The Great Journey (Le Grand Voyage) is a 2004 film written and directed by Ismaël Ferroukhi. The film portrays the relationship between father and son as both embark on a religious pilgrimage trip by car. The film won the Golden Astor for Best Film at the 2005 Mar del Plata International Film Festival, also was shown at the prestigious 2004 Toronto and Venice International Film Festivals.

==Plot==
Réda (Nicolas Cazalé) is a French-Moroccan teenager due to sit for his Baccalauréat in southern France. When his devout father (played by Mohamed Majd) asks Réda to drive him on a pilgrimage to Mecca, he reluctantly agrees. The route taken by the father and son goes from Provence, France through Italy, Slovenia, Croatia, Serbia, Bulgaria, Turkey, Syria, and Jordan before reaching Saudi Arabia.

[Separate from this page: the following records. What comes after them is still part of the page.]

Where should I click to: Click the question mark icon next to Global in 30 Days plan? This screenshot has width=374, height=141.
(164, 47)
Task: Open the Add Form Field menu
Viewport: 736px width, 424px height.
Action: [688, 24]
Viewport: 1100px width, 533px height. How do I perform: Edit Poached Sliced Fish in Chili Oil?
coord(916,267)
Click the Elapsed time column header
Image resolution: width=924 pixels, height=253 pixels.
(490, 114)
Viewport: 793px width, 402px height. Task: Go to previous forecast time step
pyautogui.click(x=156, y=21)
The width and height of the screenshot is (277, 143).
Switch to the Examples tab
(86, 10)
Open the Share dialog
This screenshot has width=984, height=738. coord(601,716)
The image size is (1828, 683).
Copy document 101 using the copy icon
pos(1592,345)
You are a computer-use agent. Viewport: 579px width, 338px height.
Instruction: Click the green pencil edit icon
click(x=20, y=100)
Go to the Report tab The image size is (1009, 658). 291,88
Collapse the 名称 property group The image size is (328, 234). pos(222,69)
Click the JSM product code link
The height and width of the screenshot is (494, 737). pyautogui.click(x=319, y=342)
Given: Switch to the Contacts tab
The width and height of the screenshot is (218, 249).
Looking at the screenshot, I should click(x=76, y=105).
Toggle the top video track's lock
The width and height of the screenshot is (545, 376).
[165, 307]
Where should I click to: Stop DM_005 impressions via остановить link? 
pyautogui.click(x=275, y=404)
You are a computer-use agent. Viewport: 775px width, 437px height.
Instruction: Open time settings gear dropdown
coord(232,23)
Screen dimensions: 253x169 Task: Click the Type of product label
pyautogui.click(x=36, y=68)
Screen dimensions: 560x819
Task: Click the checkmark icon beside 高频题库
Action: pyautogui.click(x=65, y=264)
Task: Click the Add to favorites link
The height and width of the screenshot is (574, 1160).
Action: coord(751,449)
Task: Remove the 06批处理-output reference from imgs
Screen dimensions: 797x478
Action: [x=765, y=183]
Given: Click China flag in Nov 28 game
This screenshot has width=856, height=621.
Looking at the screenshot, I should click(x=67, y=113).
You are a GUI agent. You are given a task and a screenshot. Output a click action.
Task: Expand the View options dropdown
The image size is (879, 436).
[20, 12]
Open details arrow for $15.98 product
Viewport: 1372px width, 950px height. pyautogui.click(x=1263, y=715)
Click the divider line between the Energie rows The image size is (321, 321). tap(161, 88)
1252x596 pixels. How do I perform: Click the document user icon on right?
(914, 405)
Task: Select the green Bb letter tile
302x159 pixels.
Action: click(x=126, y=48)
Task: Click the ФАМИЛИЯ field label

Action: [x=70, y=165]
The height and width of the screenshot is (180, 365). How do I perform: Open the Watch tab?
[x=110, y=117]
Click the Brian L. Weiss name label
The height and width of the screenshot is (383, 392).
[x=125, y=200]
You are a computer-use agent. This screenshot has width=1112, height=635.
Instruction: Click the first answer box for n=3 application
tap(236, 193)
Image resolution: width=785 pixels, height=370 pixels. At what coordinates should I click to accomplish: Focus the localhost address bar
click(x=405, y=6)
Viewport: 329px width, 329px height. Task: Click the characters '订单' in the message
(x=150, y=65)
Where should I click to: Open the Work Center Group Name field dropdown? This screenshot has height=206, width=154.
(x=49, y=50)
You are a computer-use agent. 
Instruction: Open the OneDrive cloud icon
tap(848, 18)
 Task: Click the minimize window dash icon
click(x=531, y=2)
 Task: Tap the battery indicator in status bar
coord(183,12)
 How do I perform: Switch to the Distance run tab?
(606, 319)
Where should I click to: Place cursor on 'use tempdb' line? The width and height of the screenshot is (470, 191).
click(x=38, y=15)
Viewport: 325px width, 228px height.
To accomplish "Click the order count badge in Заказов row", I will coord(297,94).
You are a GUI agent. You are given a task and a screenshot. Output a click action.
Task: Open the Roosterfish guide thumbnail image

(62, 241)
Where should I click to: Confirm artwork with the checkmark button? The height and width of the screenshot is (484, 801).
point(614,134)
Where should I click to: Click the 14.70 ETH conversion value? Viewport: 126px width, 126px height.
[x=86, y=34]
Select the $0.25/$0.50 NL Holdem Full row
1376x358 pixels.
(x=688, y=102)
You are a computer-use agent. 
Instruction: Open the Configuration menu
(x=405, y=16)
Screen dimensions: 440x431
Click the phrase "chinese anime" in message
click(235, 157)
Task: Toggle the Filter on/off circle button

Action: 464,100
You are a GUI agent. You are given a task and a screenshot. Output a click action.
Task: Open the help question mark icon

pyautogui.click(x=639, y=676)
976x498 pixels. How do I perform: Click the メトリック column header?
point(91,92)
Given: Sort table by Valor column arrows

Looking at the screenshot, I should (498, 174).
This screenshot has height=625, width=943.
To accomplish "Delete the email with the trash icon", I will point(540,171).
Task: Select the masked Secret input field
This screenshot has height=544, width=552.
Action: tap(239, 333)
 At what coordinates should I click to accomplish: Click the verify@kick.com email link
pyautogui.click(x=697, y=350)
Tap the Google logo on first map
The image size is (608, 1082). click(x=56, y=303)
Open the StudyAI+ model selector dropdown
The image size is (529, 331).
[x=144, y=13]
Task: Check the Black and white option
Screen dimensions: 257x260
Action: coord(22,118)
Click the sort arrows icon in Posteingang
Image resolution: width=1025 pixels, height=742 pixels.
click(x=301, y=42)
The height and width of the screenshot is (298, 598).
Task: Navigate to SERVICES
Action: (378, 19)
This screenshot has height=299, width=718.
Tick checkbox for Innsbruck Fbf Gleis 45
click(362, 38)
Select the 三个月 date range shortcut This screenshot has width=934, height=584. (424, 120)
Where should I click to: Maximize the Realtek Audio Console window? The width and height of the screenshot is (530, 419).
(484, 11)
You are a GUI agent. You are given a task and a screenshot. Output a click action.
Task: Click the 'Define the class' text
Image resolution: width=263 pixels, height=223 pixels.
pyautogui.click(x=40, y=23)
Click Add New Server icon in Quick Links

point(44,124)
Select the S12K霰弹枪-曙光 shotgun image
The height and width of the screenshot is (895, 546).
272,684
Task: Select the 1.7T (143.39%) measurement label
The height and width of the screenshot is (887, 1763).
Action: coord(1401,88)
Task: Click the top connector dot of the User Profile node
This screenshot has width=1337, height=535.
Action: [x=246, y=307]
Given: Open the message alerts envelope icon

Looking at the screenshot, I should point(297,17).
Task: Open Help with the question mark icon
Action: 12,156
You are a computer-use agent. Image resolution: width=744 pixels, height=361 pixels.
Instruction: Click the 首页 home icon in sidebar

During this road trip of thousands of kilometers, the once-icy father-and-son relationship starts to thaw. Réda speaks only in French to his father, who is seen speaking only Arabic. Later, the father shows that he speaks impeccable French: his choice to speak only Arabic to his son is, therefore, purposeful.

Along the way, the two meet several interesting characters, including an aged woman clad in black who, though they attempt to leave her behind, reappears in various scenes. The son learns about Islam and why his father preferred to go by car rather than plane. Different situations show differences between the father and son. In one instance, for example, after the father claimed to have been robbed, Réda refuses to give any of the remaining money to a begging mother with a child, but his father does so.

During their journey, Réda dreams that he is watching his father herding goats and that his father does not respond when he calls for help to be saved from quicksand.

After many hardships, they reach Mecca but the father, unknown to Réda, dies shortly after they arrive. That night, Réda goes looking for his father, but instead sees a person herding goats who barely glances at him. After Réda finds out that his father has died, he sells the car and gives the money to a beggar.

==Cast==
- Nicolas Cazalé – Réda
- Mohamed Majd – The Father
- Jacky Nercessian – Mustapha
- Ghina Ognianova – The old woman
- Kamel Belghazi – Khalid
- Atik Mohamed – Le pélerin Ahmad

==Production==
Most scenes that were set in the Middle East were shot in Morocco. However, some scenes involving the two principal actors were shot in Mecca. While the Saudi Arabian government had previously permitted documentary crews to shoot in Mecca, this was the first fiction feature permitted to shoot during the Hajj. The film's director, Ismaël Ferroukhi, said that while shooting in Mecca, "no one looked at the camera; people didn't even seem to see the crew – they're in another world."

==Reception==
Le Grand Voyage has an 86% approval rating on Rotten Tomatoes based on 7 reviews, with an average rating of 7/10.